Date of Award

Spring 2019

Document Type

Thesis

Degree Name

Master of Science (MS)

Department

Electrical and Computer Engineering

First Advisor

Richie, James

Second Advisor

Lee, Chung

Third Advisor

Black, Jennifer

Abstract

A 3 Tesla (127.72 MHz) Magnetic Resonance system is able to scan with both the body coil and surface coil at the same time due to a technology called simultaneous acquisition, which uses a 4-port power divider, typically a quad hybrid. This functions at 127.72 MHz. The goal is to replicate this function at 1.5 Tesla field strength (63.86 MHz), but to do so would require the power divider to double in size.

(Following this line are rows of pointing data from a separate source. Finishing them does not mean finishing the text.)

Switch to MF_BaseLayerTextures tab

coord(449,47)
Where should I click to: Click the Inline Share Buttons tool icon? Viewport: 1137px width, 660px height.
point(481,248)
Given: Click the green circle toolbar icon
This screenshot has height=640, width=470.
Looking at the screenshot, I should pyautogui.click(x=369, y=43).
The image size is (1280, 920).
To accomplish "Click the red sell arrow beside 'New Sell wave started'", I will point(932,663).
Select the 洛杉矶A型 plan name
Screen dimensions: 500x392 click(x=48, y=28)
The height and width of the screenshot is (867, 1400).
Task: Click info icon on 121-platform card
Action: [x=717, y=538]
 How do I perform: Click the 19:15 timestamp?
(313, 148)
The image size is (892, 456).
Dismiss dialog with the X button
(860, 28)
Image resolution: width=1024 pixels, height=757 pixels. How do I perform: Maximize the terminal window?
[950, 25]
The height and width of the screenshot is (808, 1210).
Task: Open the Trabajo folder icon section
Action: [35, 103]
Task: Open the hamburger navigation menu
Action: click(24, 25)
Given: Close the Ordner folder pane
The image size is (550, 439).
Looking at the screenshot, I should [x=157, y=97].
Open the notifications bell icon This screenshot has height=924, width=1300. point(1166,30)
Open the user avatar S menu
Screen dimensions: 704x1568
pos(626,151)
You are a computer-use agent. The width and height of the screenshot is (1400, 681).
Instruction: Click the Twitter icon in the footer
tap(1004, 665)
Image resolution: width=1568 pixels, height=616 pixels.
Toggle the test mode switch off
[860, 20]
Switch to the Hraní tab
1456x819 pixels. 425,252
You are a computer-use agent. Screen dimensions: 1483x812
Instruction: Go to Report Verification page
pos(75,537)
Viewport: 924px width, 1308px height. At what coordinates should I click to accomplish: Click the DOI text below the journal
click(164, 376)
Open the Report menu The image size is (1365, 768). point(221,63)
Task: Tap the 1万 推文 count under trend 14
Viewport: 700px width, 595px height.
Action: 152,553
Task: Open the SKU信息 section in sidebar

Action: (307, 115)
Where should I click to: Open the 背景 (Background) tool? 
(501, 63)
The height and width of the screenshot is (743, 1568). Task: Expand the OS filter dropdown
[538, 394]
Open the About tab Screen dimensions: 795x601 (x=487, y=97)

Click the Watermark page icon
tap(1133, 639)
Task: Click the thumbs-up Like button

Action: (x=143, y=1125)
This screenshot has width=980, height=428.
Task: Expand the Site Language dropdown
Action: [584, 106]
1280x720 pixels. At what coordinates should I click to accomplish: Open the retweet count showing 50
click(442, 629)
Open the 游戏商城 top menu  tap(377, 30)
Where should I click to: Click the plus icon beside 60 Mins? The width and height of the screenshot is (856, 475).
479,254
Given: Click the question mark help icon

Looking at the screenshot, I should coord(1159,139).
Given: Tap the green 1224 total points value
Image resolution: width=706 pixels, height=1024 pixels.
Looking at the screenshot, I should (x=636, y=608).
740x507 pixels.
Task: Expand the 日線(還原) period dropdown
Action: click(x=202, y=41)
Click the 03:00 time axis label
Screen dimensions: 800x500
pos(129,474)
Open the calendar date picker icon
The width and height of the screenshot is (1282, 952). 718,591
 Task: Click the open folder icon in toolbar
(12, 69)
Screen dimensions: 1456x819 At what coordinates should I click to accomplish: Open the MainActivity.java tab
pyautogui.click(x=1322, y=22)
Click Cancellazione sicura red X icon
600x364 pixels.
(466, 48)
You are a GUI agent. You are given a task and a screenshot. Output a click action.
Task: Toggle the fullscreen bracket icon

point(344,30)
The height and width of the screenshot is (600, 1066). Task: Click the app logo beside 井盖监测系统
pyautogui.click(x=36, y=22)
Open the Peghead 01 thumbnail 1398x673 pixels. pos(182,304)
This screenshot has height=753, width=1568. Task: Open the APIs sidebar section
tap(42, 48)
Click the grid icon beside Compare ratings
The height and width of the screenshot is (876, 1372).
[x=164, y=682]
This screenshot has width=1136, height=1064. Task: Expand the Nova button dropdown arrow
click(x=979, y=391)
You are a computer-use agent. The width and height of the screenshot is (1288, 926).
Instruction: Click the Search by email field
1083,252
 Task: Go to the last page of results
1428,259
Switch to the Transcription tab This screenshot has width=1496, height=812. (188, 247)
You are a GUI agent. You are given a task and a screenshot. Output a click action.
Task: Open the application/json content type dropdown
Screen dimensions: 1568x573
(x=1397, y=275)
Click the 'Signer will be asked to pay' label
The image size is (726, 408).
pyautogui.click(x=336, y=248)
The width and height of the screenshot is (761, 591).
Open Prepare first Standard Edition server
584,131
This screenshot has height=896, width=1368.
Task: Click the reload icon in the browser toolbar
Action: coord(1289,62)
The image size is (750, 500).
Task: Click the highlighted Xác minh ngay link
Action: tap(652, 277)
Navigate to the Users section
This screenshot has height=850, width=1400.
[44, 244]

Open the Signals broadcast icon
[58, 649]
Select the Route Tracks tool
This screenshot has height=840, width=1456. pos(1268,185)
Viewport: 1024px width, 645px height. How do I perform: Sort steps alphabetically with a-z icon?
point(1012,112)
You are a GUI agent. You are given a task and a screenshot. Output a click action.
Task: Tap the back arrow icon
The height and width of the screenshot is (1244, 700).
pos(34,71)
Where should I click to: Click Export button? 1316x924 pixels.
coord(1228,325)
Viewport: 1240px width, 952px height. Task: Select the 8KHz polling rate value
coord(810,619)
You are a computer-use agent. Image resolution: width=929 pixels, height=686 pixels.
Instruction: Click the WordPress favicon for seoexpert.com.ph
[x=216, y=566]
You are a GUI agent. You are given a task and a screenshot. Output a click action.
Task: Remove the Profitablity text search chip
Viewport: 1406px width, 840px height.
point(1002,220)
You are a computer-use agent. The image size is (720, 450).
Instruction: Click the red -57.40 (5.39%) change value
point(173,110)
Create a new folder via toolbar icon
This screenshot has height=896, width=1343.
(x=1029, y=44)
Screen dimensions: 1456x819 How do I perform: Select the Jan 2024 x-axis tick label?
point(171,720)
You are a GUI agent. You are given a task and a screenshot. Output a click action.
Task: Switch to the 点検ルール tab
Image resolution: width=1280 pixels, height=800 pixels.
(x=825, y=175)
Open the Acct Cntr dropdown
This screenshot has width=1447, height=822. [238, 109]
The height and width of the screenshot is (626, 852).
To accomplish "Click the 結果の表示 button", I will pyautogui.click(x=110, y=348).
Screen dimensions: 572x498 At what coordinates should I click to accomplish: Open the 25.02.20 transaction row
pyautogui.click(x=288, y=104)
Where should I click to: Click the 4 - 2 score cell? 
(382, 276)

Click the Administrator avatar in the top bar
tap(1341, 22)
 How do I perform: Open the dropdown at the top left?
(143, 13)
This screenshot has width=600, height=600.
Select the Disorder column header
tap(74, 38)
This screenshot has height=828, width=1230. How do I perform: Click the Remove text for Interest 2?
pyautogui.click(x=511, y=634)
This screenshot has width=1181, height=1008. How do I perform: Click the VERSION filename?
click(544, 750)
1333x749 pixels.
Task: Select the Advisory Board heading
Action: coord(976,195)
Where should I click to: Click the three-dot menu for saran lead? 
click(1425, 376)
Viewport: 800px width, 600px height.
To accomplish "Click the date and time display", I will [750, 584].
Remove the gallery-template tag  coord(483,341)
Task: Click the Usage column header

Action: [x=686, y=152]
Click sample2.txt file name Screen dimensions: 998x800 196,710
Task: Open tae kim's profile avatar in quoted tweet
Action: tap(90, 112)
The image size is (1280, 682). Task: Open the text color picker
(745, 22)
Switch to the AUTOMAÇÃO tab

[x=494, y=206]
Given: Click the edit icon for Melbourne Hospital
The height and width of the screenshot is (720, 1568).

This space is not available, so methods of miniaturizing the design were investigated. It was found that slow wave structures cannot shrink the quadrature hybrid design enough to fit inside the desired area. Meandering the transmission lines of the hybrid shrinks the design, but is still too large for our application. The use of lumped elements successfully shrinks the design to fit within the desired space. Both the meander line design and lumped element design were printed on RO4350, a Rogers printed circuit board material. The meander line design meets all of the critical performance requirements, while the lumped element design did not. The design also had to withstand a variable load and coupling between the coils of the body coil. To test for this, the printed boards were attached to a body coil and a variable attenuator. The meander line design met all the performance requirements and had better performance than the lumped element design.